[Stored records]
- - - -

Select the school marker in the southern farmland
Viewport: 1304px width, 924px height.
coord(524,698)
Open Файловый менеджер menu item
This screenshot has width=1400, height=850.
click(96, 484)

- - - -

Restate the records above word for word.

» Your response
Select the school marker in the southern farmland
Viewport: 1304px width, 924px height.
coord(524,698)
Open Файловый менеджер menu item
This screenshot has width=1400, height=850.
click(96, 484)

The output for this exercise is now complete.